Историки Земли говорят, что мы вышли из голоцена и вступили в антропоцен: по меньшей мере со времен индустриальной революции наш вид, Homo sapiens, стал главной движущей силой, меняющей экосистему Земли. Но суть антропоцена не исчерпывается господствующим влиянием человека. Она также состоит в распространении по всей планете изобретенных нашим видом некрополитических технологий: капиталистические и колониальные практики, культура каменного угля и нефти, превращение экосистем в потребляемые ресурсы вызвали волну вымирания целых видов растений и животных и запустили глобальное потепление. Как мы дошли до этого? Нам потребовалось разорвать, экстернализировать и ослабить связь с планетой Земля, чтобы наши с ней отношения стали отношениями суверенитета, господства и смерти. Эротизировать отношения с властью и деэротизировать отношения с планетой. Убедить самих себя, что мы здесь не живем, что мы — другие.

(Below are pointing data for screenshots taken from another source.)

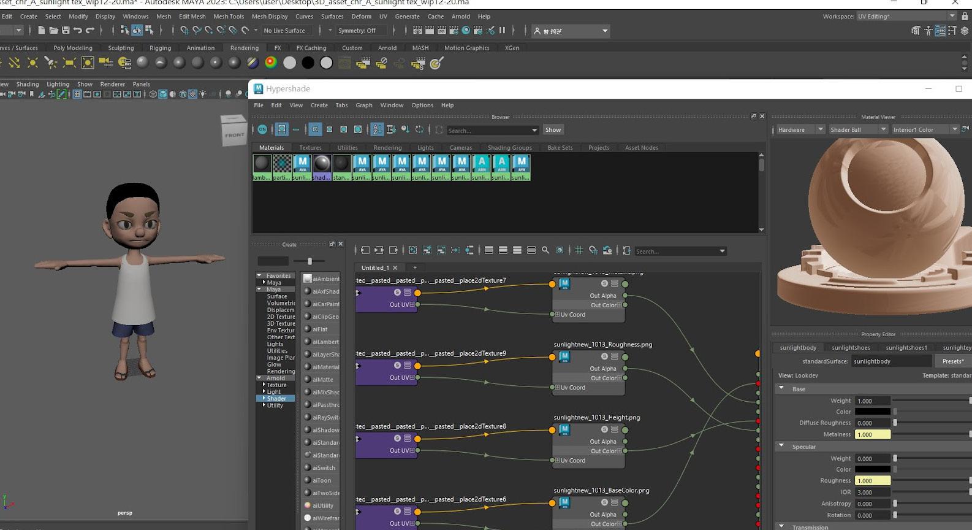This screenshot has height=530, width=972.
Task: Click the save scene icon
Action: [x=66, y=30]
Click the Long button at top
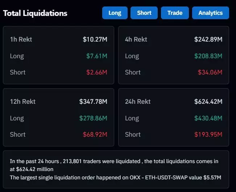 pos(115,13)
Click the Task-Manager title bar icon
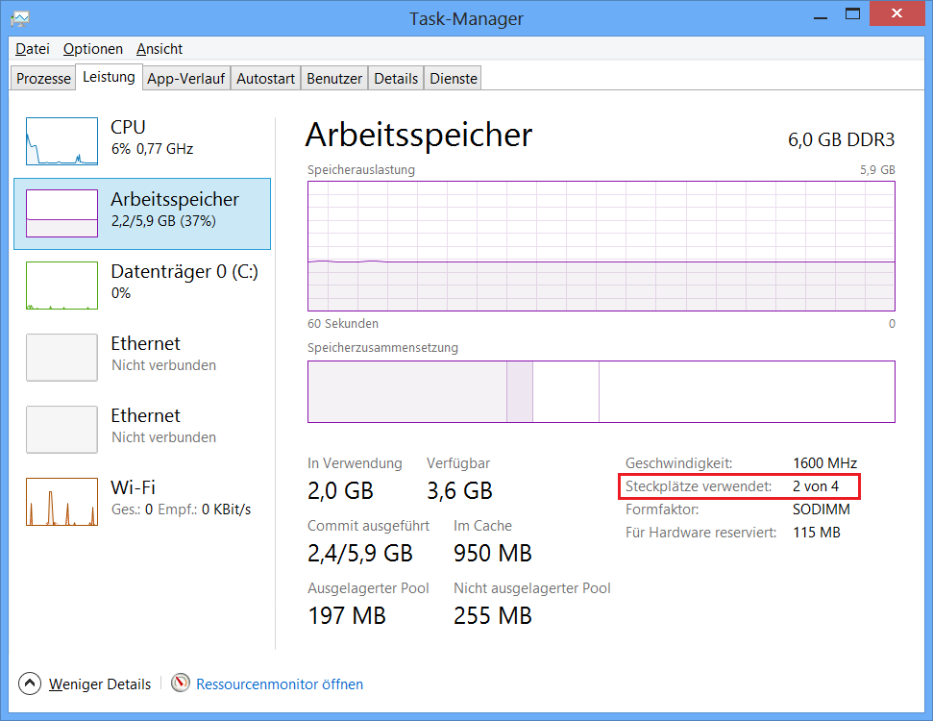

Я и Филомена — дети антропоцена. Наши отношения всё еще находятся под знаком господства: юридически я имею полное право подчинять ее себе, запирать, вязать и распоряжаться ее щенками, бросить ее, продать. И тем не менее мы любим друг друга. Потому что, как говорит Донна Харауэй, Lupus canis и Homo sapiens на протяжении последних девяти тысяч лет межвидового взаимодействия и взаимного влияния учились быть «видами-компаньонами». Собака переступает порог человеческого жилища не для того, чтобы быть съеденной, но чтобы есть вместе с нами. Были времена, когда мы были для волка добычей, но мы изменили его и изменились сами — из хищников и добычи мы стали добычей-компаньонами. Мы становились людьми по мере того, как они становились собаками. Как так могло случиться? Вне всяких сомнений, речь идет о самом странном и необычном политическом процессе, который нам когда-либо приходилось осмыслить. Мы с Филоменой любим друг друга в некрополитической бреши. Харауэй говорит, что собачья любовь — «аберрация истории и природно-культурное наследие». Возможно, это единственное доказательство возможности планетарного демократического проекта. Доказательство того, что феминизм, деколонизация, примирение, о котором мечтал Мандела... возможны.